To go the other direction, C arrays can be converted to Go slices using unsafe.Slice(). Be careful since this backs the Go slice with the C data, it doesn’t copy. So modifying the created slice values modifies the C memory.

package main

/*
#include <stddef.h>

typedef struct person {
	int age;
} person_t;

const person_t PEOPLE[] = {
	{.age = 10},
	{.age = 32},
	{.age = 57},
	{.age = 92},
};

const person_t* get_people(size_t* size) {
	*size = 4;
	return PEOPLE;
}
*/
import "C"
import (
	"fmt"
	"unsafe"
)

func main() {
	var size C.size_t
	peoplePtr := C.get_people(&size)

	// Create a Go slice backed by a C array.
	people := unsafe.Slice(peoplePtr, size)

	sum := 0.0
	for _, p := range people {
		sum += float64(p.age)
	}
	fmt.Printf("Average age: %f\n", sum/float64(size))
}

Strings

The “C” package provides a number of convinences for converting between Go strings and C strings, handling the difference in null-termination.
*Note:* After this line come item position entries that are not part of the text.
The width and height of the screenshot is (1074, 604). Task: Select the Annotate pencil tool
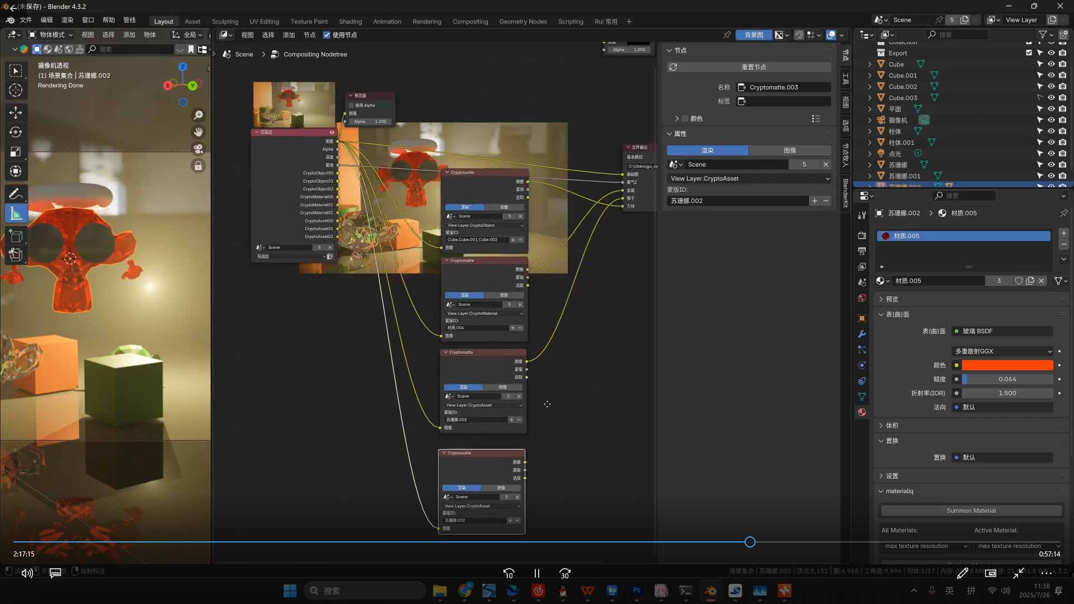(16, 194)
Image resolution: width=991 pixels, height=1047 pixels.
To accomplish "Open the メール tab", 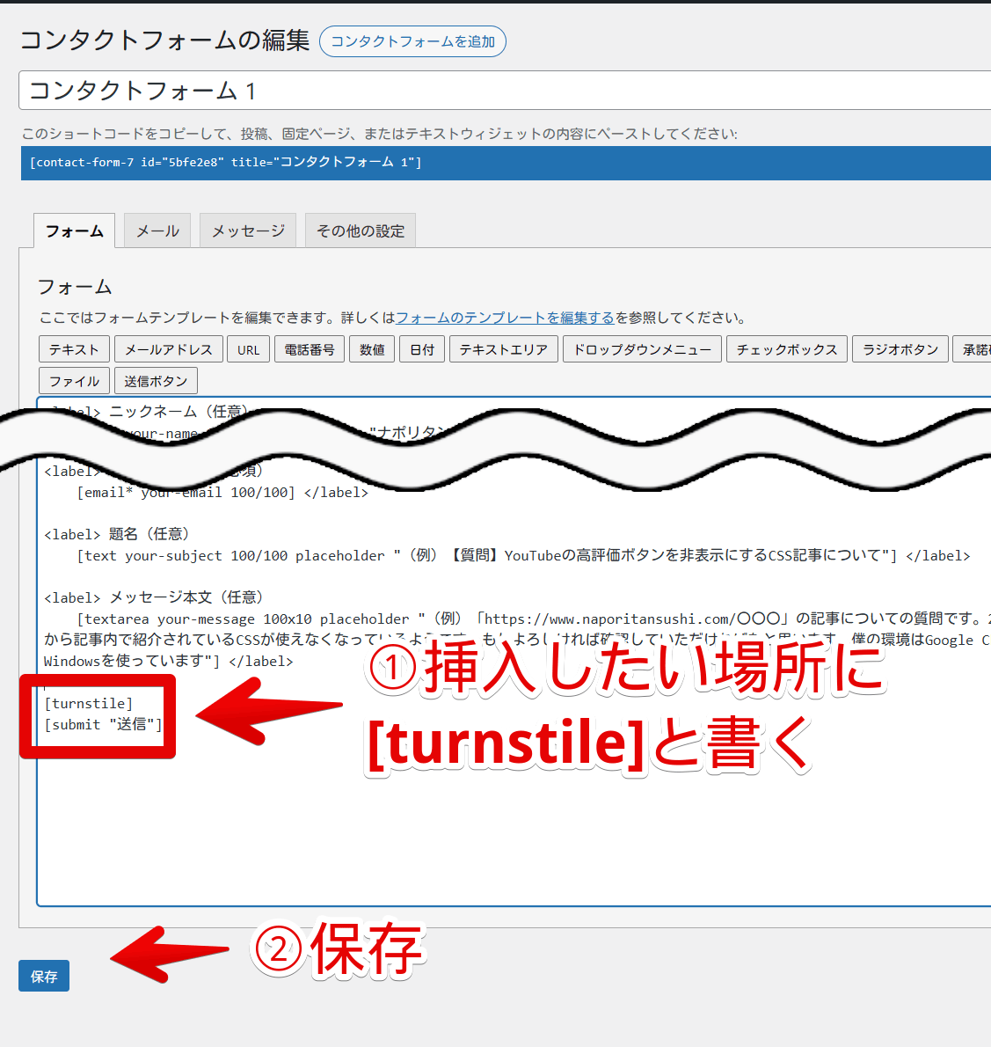I will 157,231.
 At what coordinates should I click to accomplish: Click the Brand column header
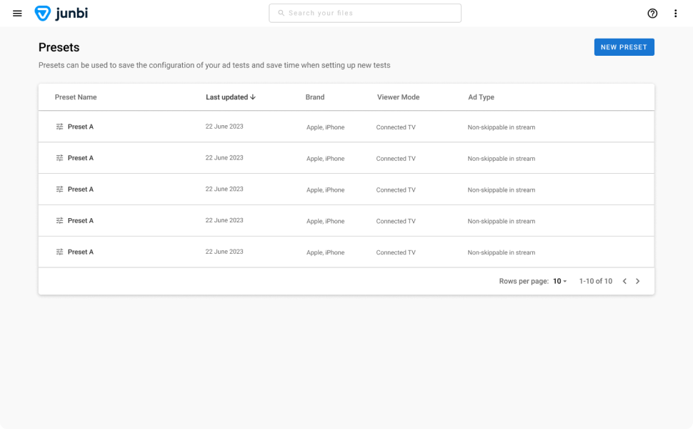click(x=314, y=97)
To convert a Go string to C, use C.CString(). Note that this allocates C memory for the resulting string, and must be manually free’d.

package main

/*
#include <stdio.h>
#include <stdlib.h>

void say_hello(char* name) {
	printf("Hello, %s!\n", name);
}
*/
import "C"
import "unsafe"

func main() {
	name := C.CString("cgo")
	defer C.free(unsafe.Pointer(name)) // Don't forget to free!

	C.say_hello(name)
}

The corresponding C.GoString() provides the conversion in the opposite direction, from C to Go.

package main

/*
const char* go_proverb() {
	return "With the unsafe package there are no guarantees.";
}
*/
import "C"
import "fmt"

func main() {
	proverb := C.GoString(C.go_proverb())
	fmt.Println(proverb)
}

Pointer fields

Go’s runtime implements both garbage collection and stack resizing, routinely moving or reclaiming allocations. Without bookkeeping, there’s a danger that Go might garbage collect or move a pointer that’s actively being used by C.

Go pointers used as arguments to C functions are implicitly handled by the Go runtime for the lifetime of the C call (which is why C.adder_add(&a) works in the first section). But what if we pass a pointer some other way?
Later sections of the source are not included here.